> **What is required**
Retype word for word the line containing "You are a computer-use agent. Viewport: 708px" and each line that follows it in the records below, through the last one, with no pictures.

-*-

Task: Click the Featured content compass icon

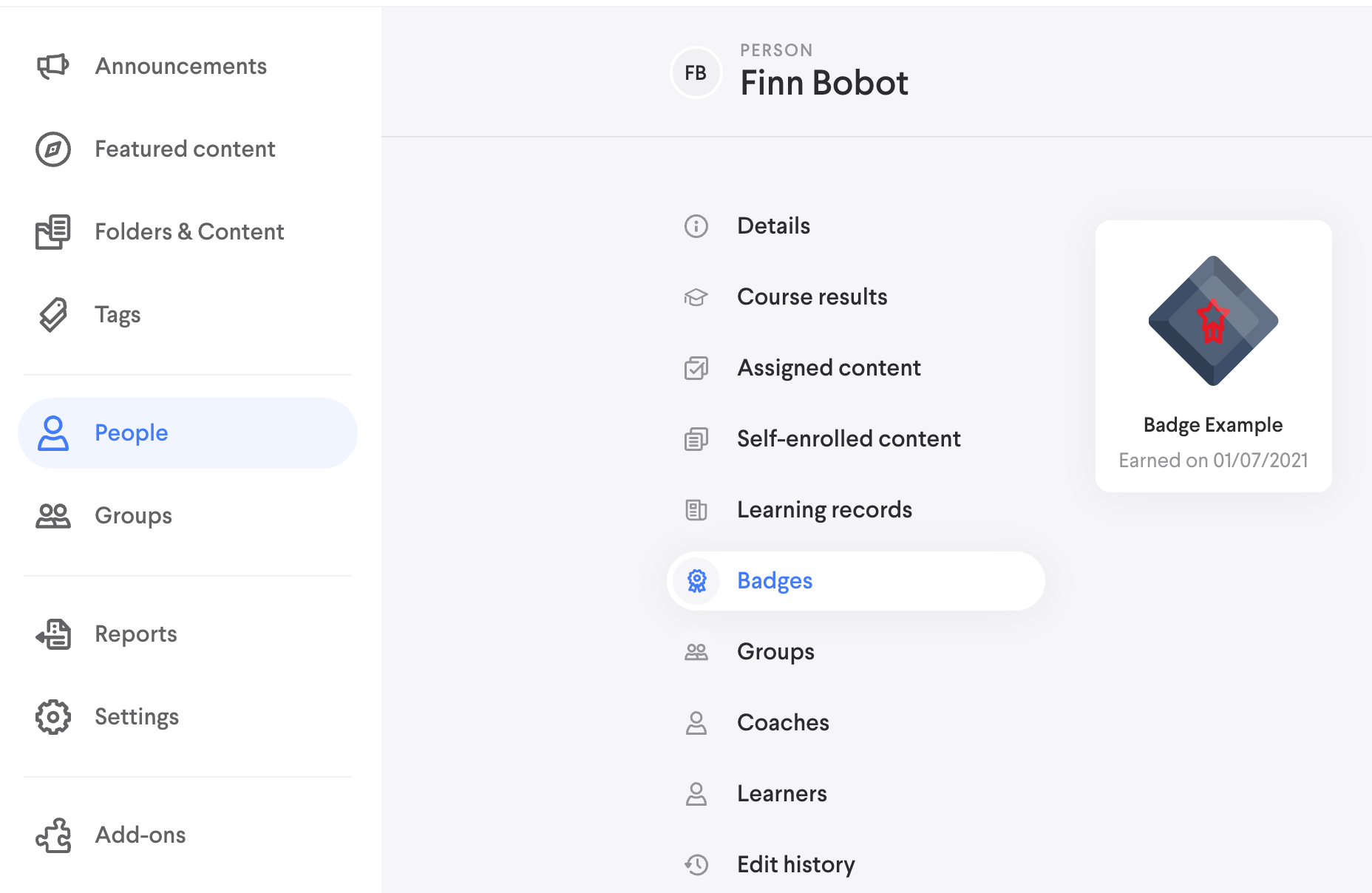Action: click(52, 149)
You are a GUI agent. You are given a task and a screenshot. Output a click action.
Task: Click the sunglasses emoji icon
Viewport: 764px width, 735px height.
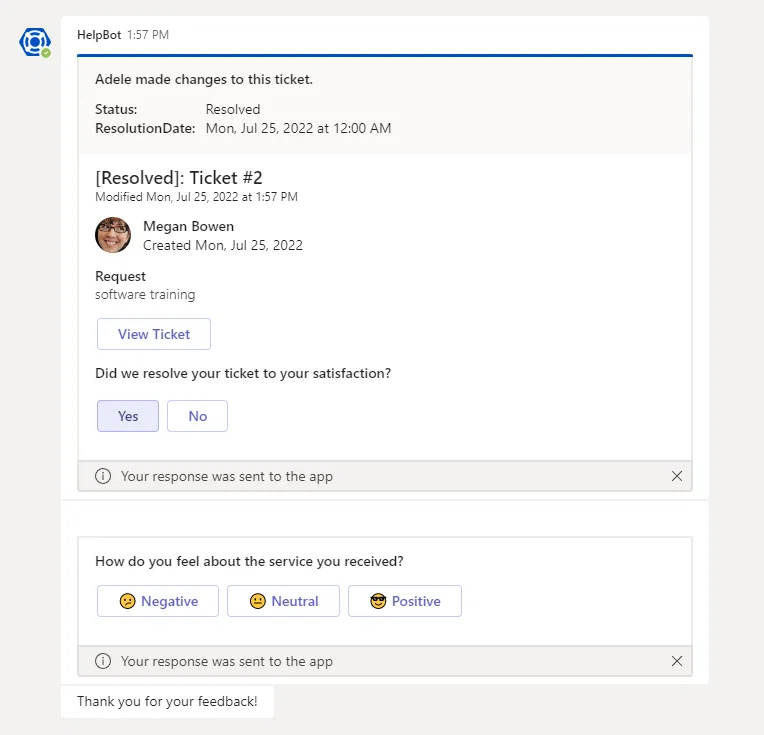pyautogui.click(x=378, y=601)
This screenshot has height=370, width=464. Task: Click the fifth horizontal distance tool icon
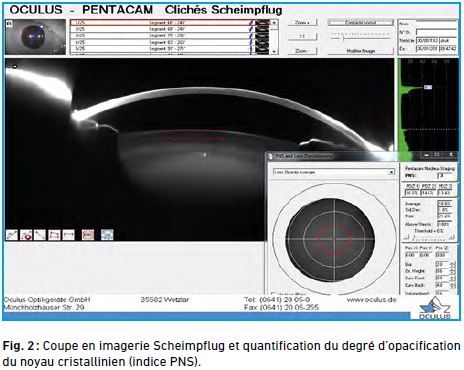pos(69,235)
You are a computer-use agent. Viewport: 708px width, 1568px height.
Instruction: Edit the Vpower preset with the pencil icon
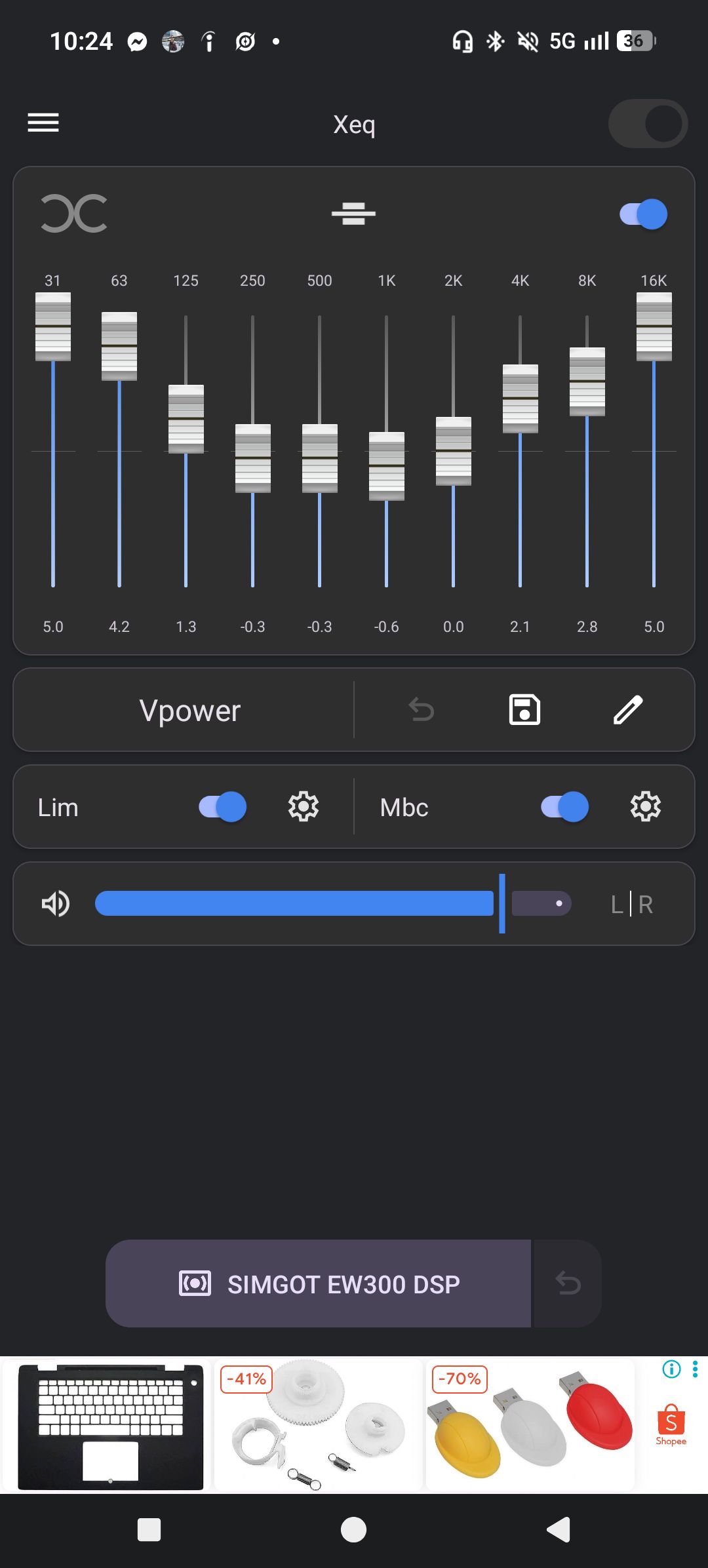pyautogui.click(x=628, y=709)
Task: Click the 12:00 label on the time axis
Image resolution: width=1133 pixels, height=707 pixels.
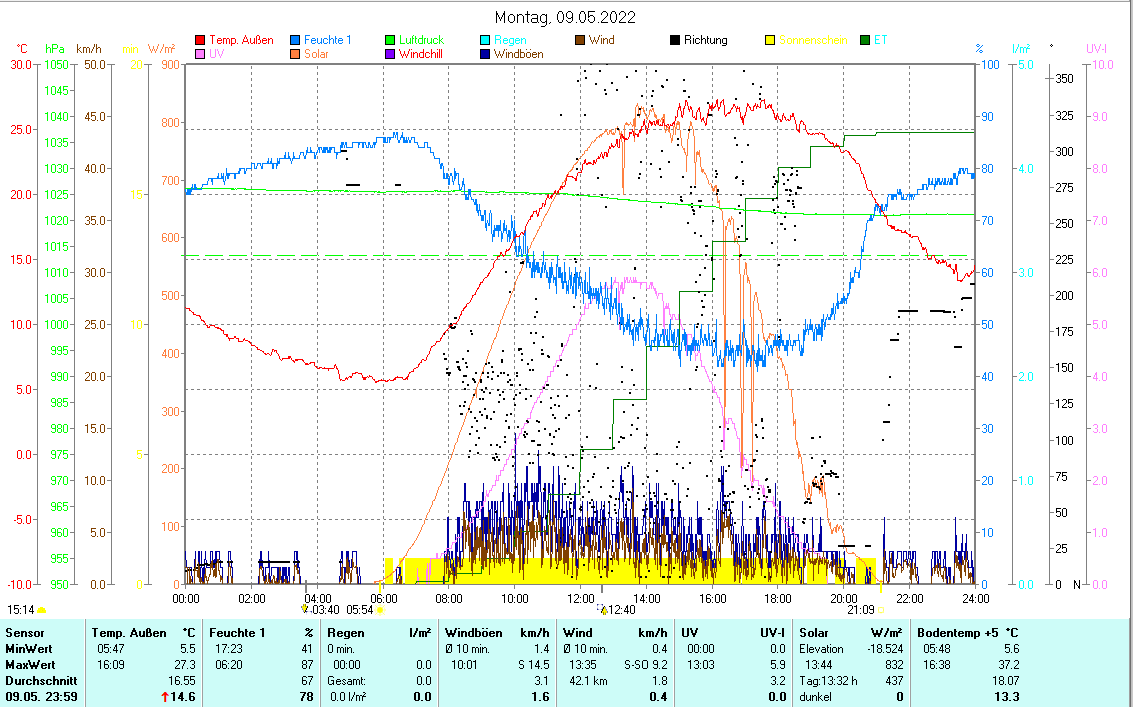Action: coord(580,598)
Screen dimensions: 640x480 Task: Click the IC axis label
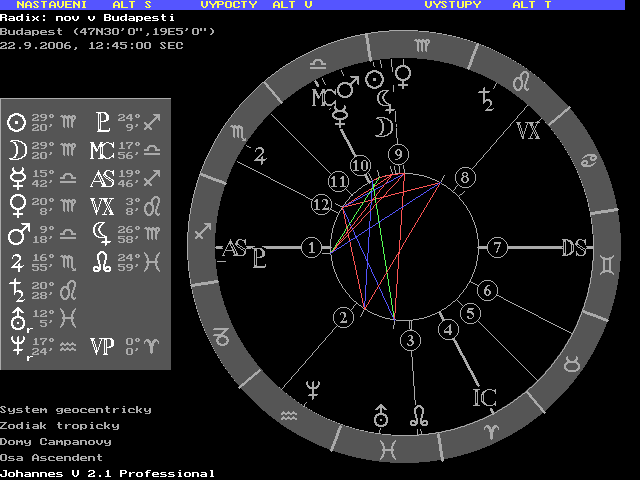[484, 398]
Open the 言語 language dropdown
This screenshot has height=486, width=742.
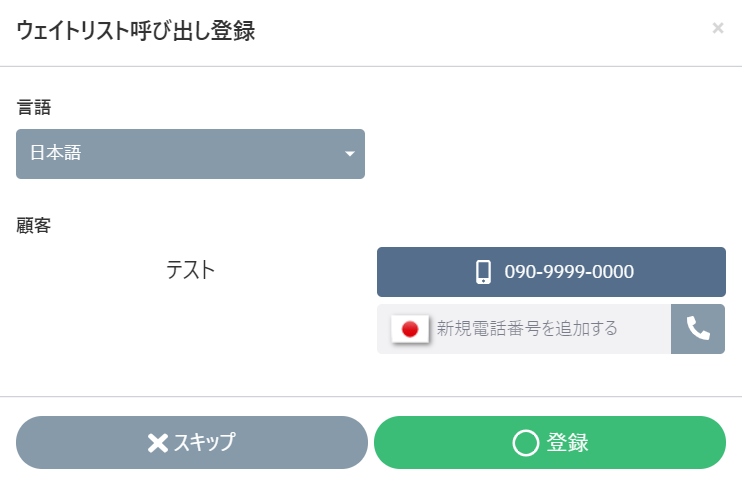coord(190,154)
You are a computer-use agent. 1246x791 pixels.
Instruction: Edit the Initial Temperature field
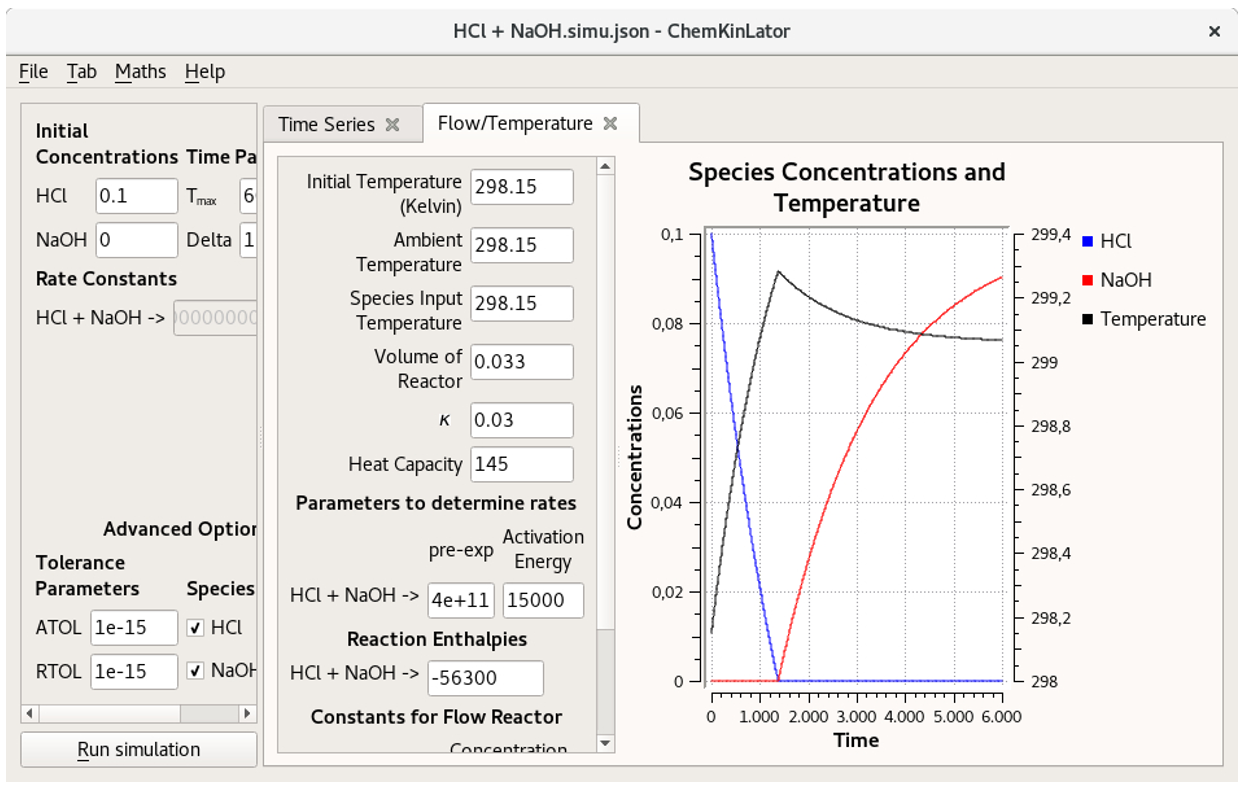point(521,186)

-*-

> **Completed task**
You are a computer-use agent. Viewport: 708px width, 1568px height.
Instruction: Edit the Vpower preset with the pencil icon
pyautogui.click(x=628, y=709)
Task: Click the 12:00 label on the time axis
Image resolution: width=1133 pixels, height=707 pixels.
Action: coord(580,598)
Screen dimensions: 640x480 Task: Click the IC axis label
[484, 398]
Open the 言語 language dropdown
This screenshot has height=486, width=742.
coord(190,154)
You are a computer-use agent. 1246x791 pixels.
Instruction: Edit the Initial Temperature field
point(521,186)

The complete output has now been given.